Konferenz
28. November 2025
Rückblick: Das war der 2. B+ Summit 2025 in Wien

Am 1. und 2. Oktober 2025 fand der 2. European B+ Summit in Wien statt – ein hochkarätiges Event für Expertinnen und Experten aus Politik, Industrie, Wissenschaft und Verbänden, die gemeinsam den Weg zur Beschleunigung der Energiewende im Verkehrssektor diskutierten. Veranstaltet wurde der Kongress vom „European Biodiesel Board (EBB)“ und der „European Waste-based & Advanced Biofuels Association (EWABA).

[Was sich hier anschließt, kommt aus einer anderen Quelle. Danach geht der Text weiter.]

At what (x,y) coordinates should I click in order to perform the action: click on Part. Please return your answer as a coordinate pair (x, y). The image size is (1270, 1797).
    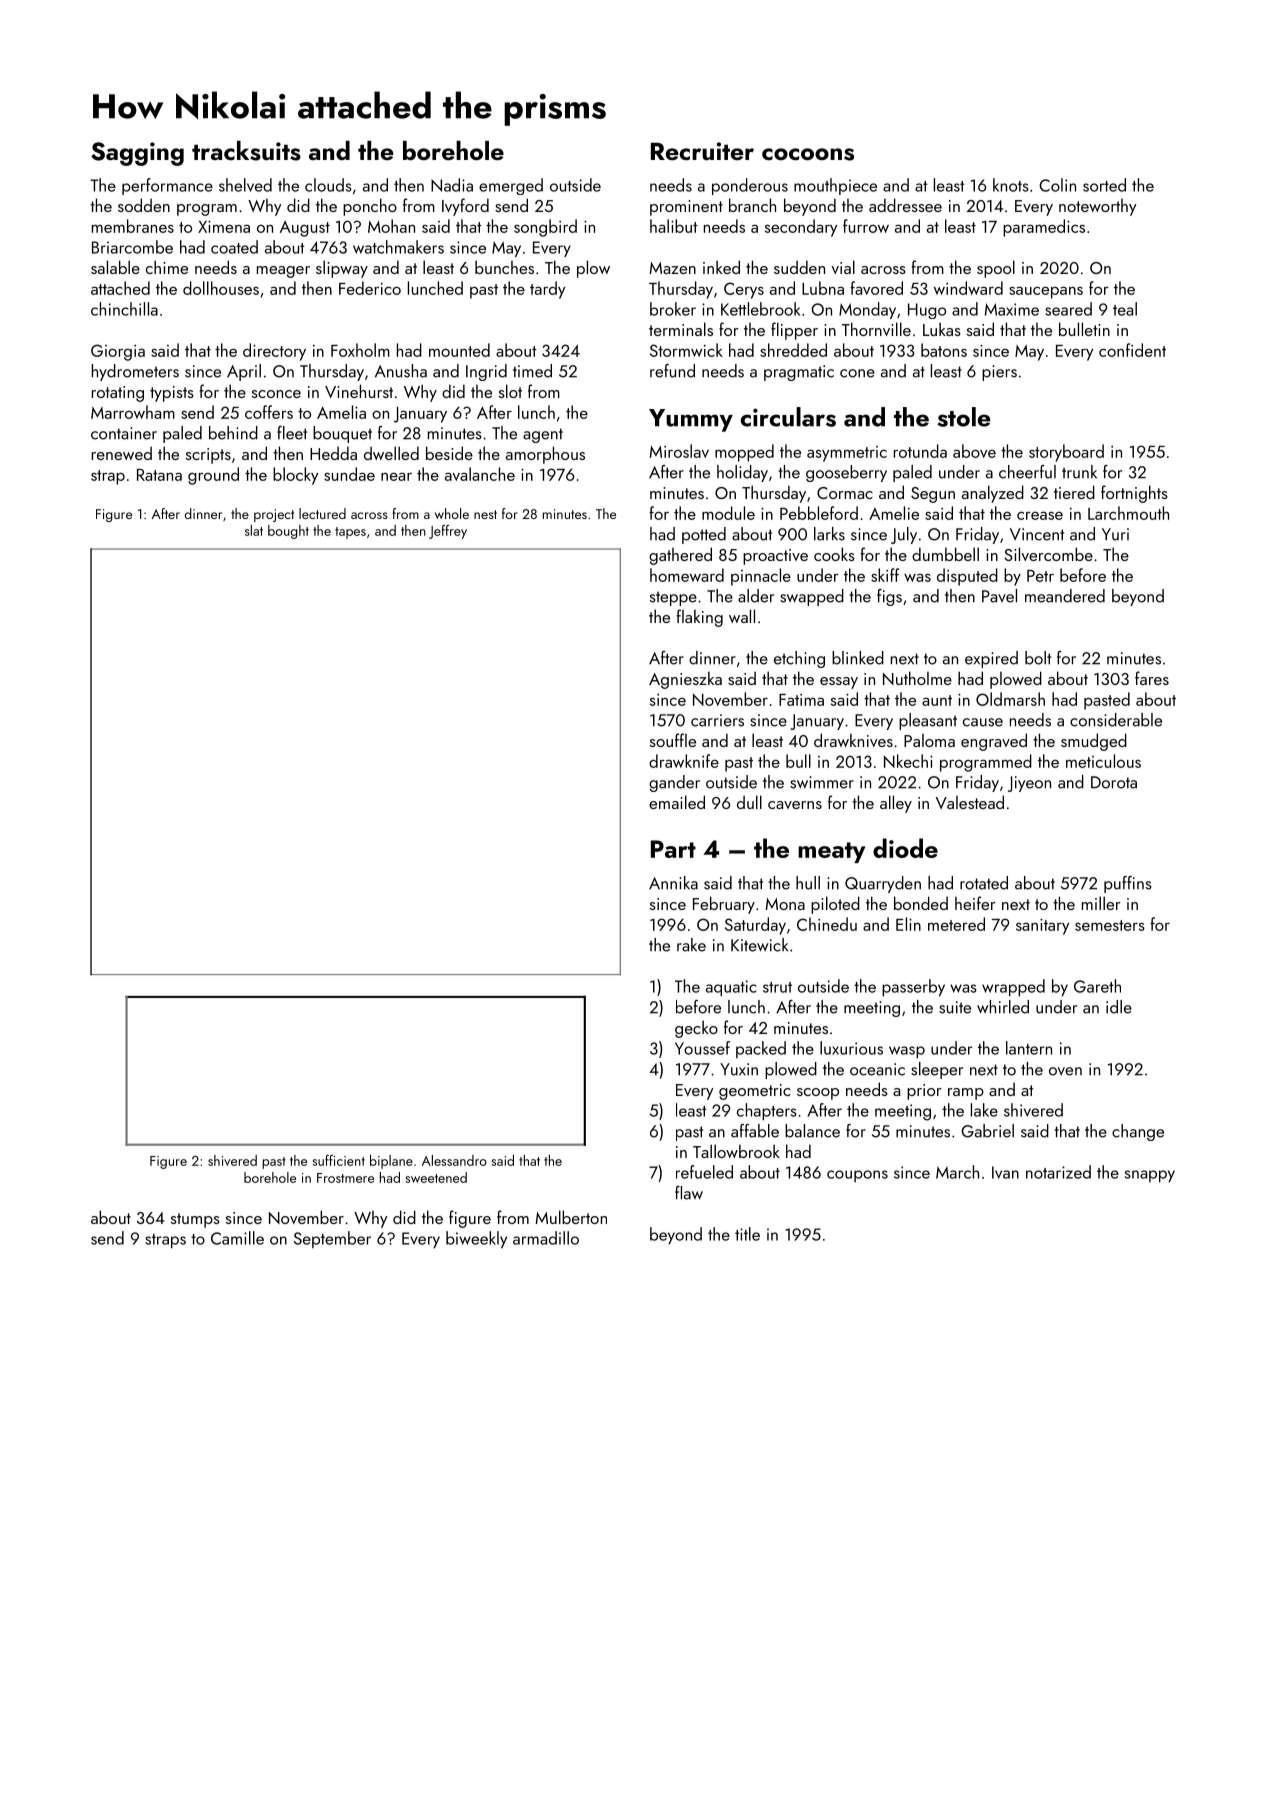
    Looking at the image, I should click on (673, 849).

Eröffnet wurde der 2. B+ Summit von EWABA Präsident und PEK-Vorstandsmitglied Ewald-Marco Münzer gemeinsam mit Dickon Posnett, Präsident des EBB. Ein zentrales Thema der Eröffnung war der Vertrauensverlust in die Branche aufgrund von falsch deklarierten Importen und Betrugsfällen in Zusammenhang mit HVO. Diese hatten in den vergangenen Jahren nicht nur Milliardenverluste, sondern auch erheblichen Reputationsschaden verursacht. Die klare Botschaft des Gipfels: Das waren keine Biokraftstoff-Skandale, das waren Handelsskandale.
Der B+ Summit 2025 stand ganz im Zeichen höherer Beimischungen (Higher Blends) und ihre Schlüsselrolle für eine dekabonisierte Mobilität in Europa. In zwei intensiven Konferenztagen spannte das Programm einen weiten Bogen. Von politischen Weichenstellungen über technologische Entwicklungen bis hin zu praktischen Erfolgsbeispielen aus unterschiedlichen Ländern und der Industrie.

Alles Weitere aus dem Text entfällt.